The slow creeping days of vacation I´ve been warned about are here. I miss my family and watching my host family get together with all the awkward moments, old stories and inside jokes doesn´t make things easier. Not being particularly emotional, I tried getting really drunk instead which resulted in nothing more than embarrassment and a very difficult run the next morning--training for a half marathon an hour south of me in the Ithsmus-Bound Cordillera Isabella.

I´ve spent plenty of time calling my counterparts and looking for new work with coffee cooperatives, the harvest of which has begun. I though I would see only an increase in work due to my connection with a large coffee exporter, but the opposite has been true. I woke up at four thirty in the morning to take a four hour bus ride for a ten o´clock meeting with a cooperative coordinator. How did that pan out? He wasn´t in the office that day. I called and or showed up at the coffee exporter office four days in a row. What happened? My counterpart was not in or did not call me back. I tried to take a two hour bike ride over a mountain with a faulty bike to find a friend to get my new phone´s user code. Where did I end up?
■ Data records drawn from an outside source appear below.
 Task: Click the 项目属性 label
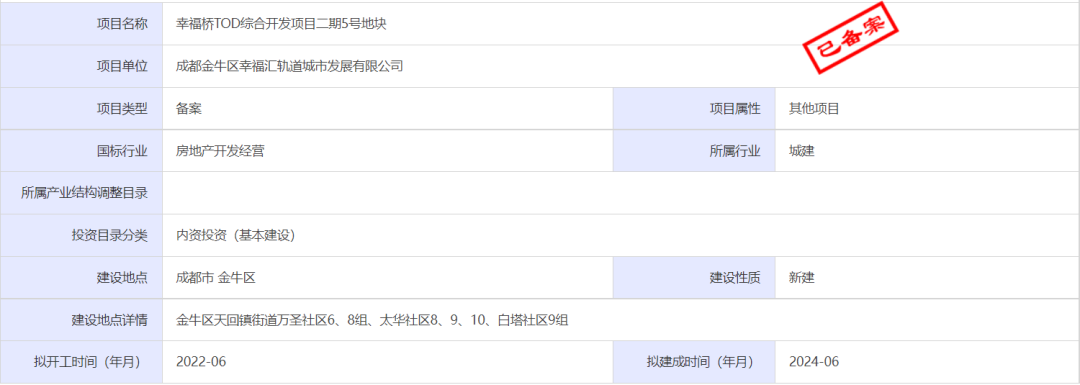tap(735, 109)
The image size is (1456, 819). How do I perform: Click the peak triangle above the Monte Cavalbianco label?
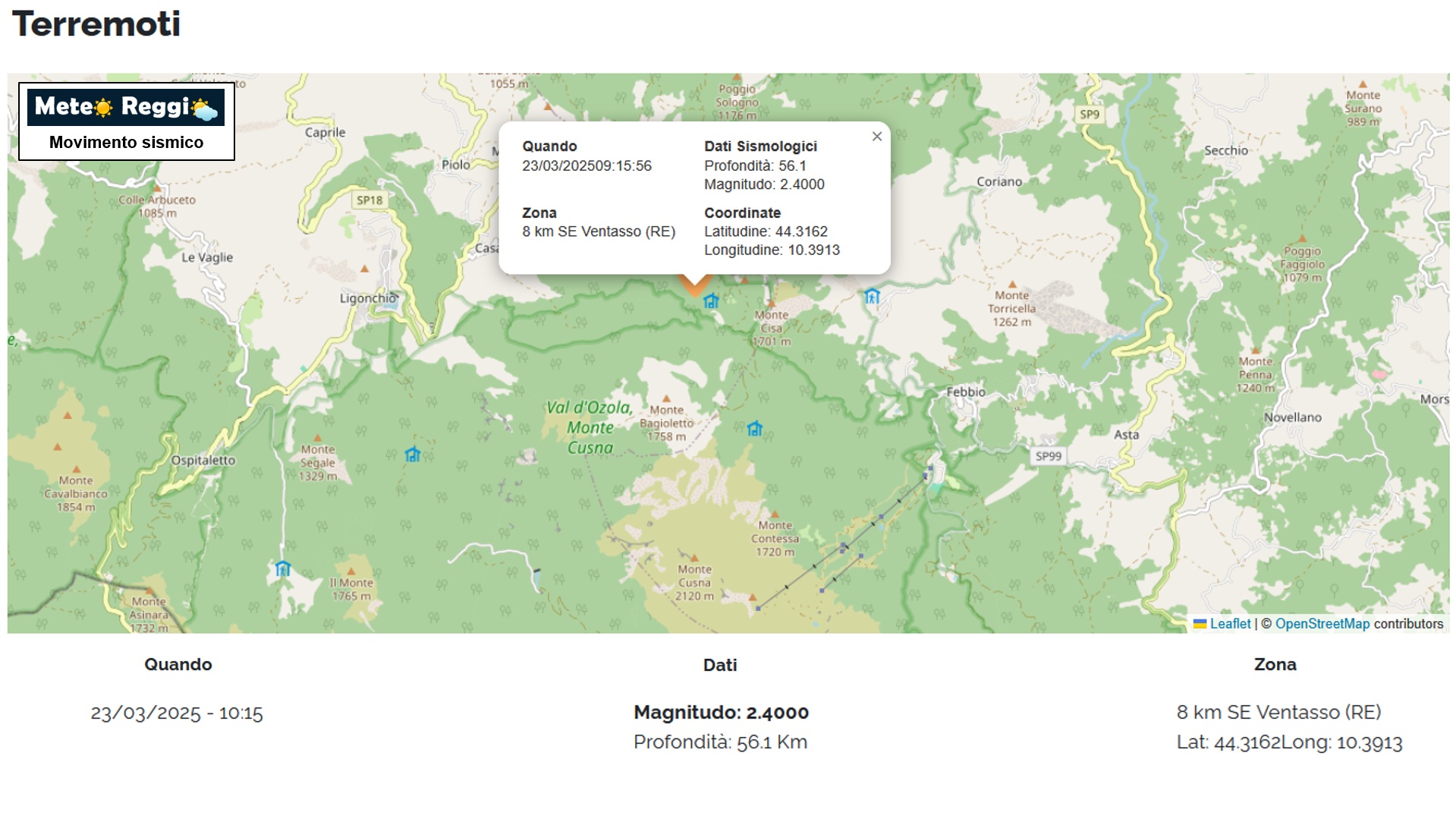click(x=76, y=469)
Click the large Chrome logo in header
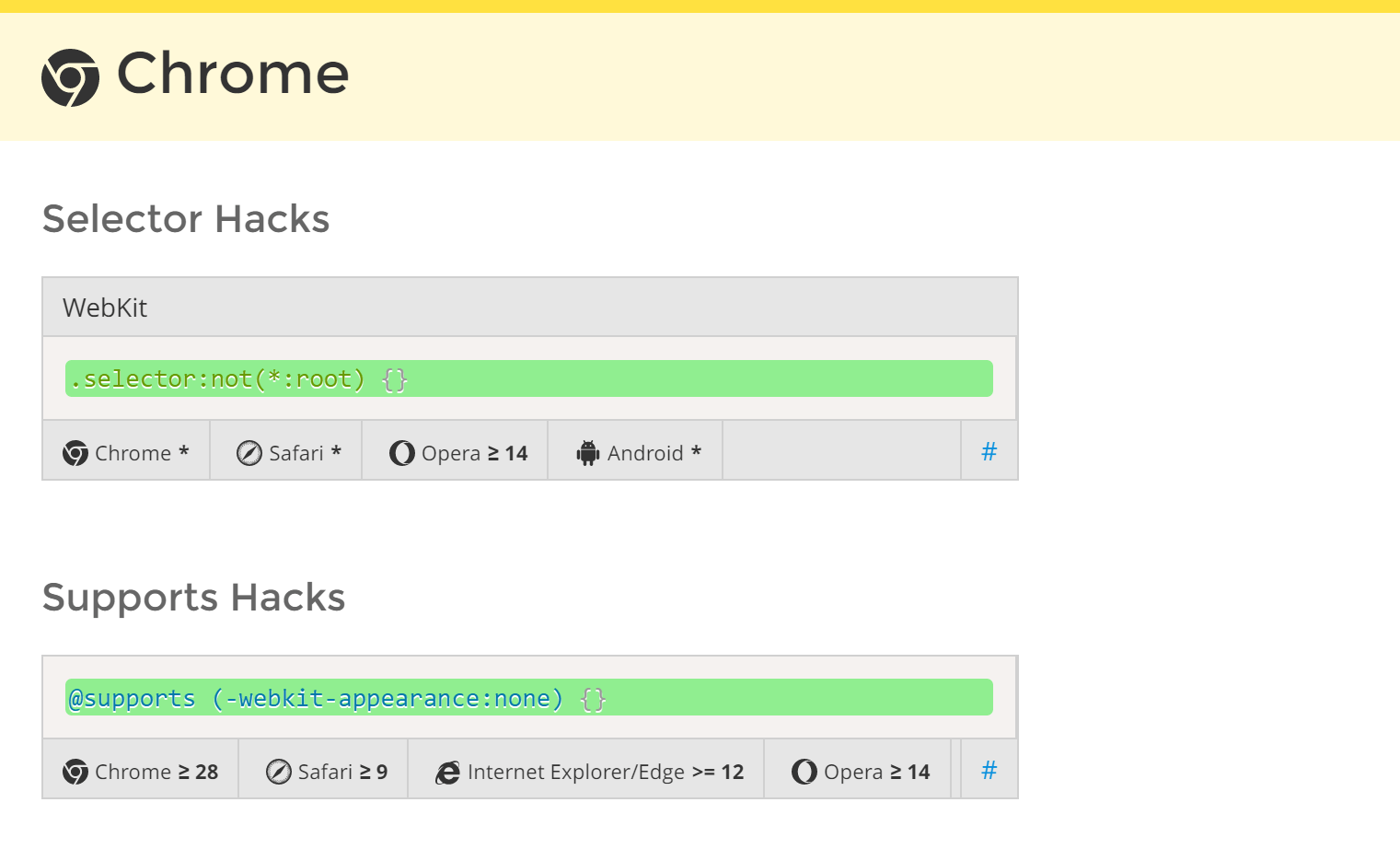Viewport: 1400px width, 849px height. (x=70, y=77)

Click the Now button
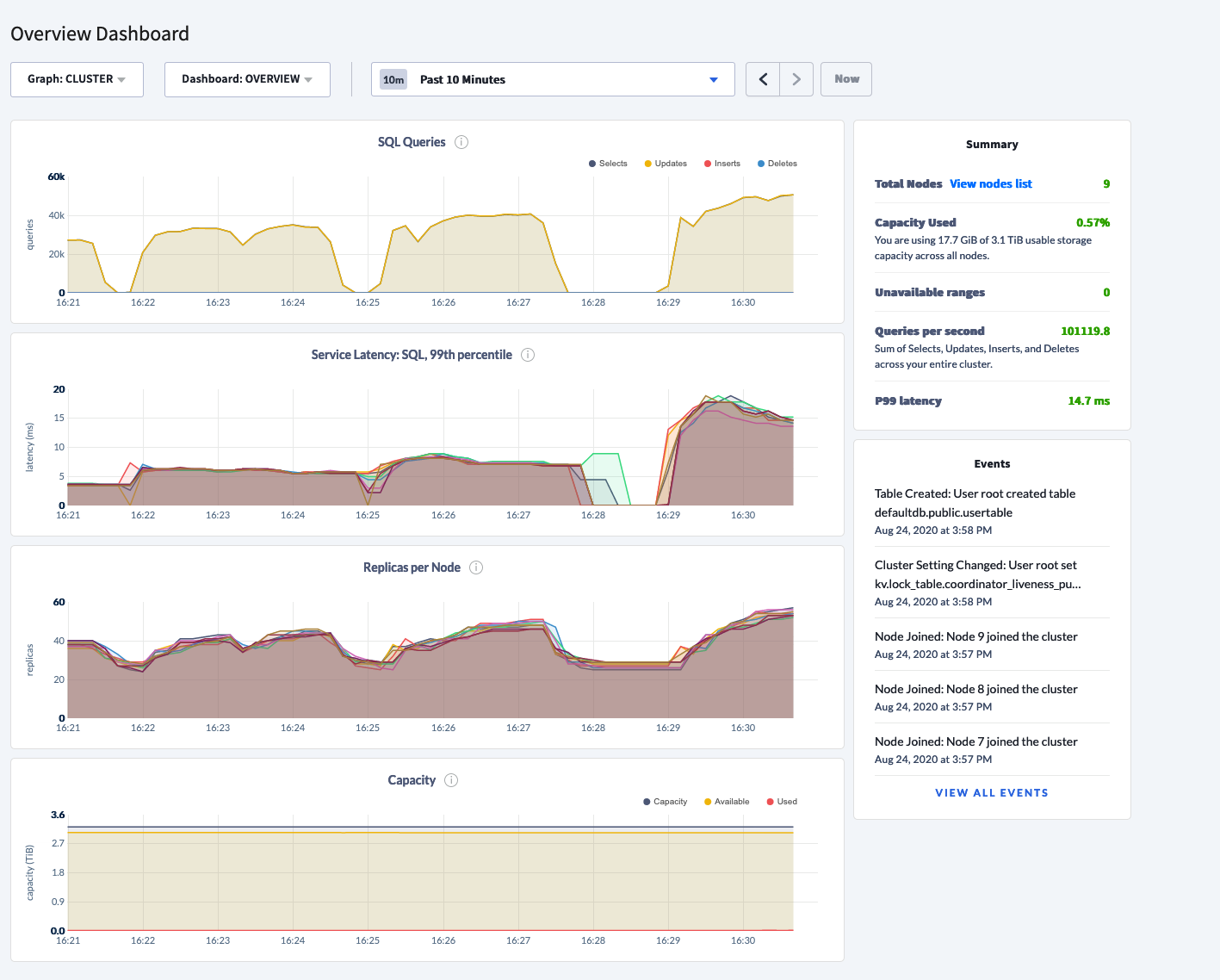tap(846, 79)
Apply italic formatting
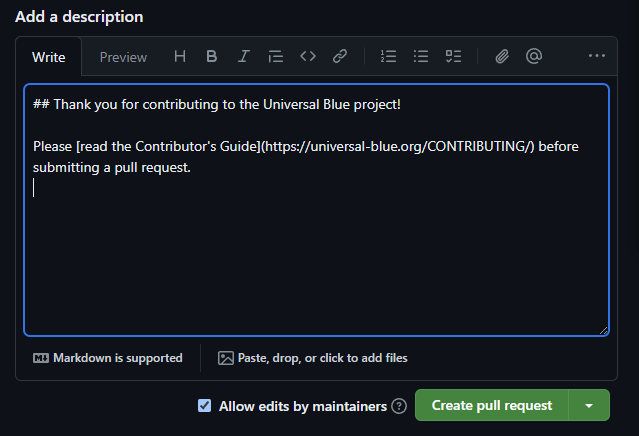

Sleeping in his bed waiting for enough sun to ride back and talking to him on the phone because he wasn´t there.

Other than that, I´ve had a lot of time to run, yoga and read. I´ve been running through books faster than I ever have and listening to the same CDs over and over again. It reminds me of the Christmas breaks of the past sans Starwars on constant repeat. Oh and I´m wearing shorts right now.

2 comments:

Pat Reynolds said...

I guess communication is more art than science in Nicaragua.

Can we send you some new CDs? Mom sent a book recently. Be sure to let us know when something arrives, because so many things we've sent have gone missing. Did the field guide to birds ever make it?

Shorts, eh? It was 8 degrees this morning.

Good, as always, to read your blog.

Love,
Dad

Lourdes said...

I remember Ireland in winter, shivering in a cold house with a bag of turf that I didn't know how to use until someone came home. That first year, I rarely felt warm. We'd sit on the one heating unit in the sitting room, warming our rear-ends and nothing else. A couple of differences: I wasn't alone and you're not cold.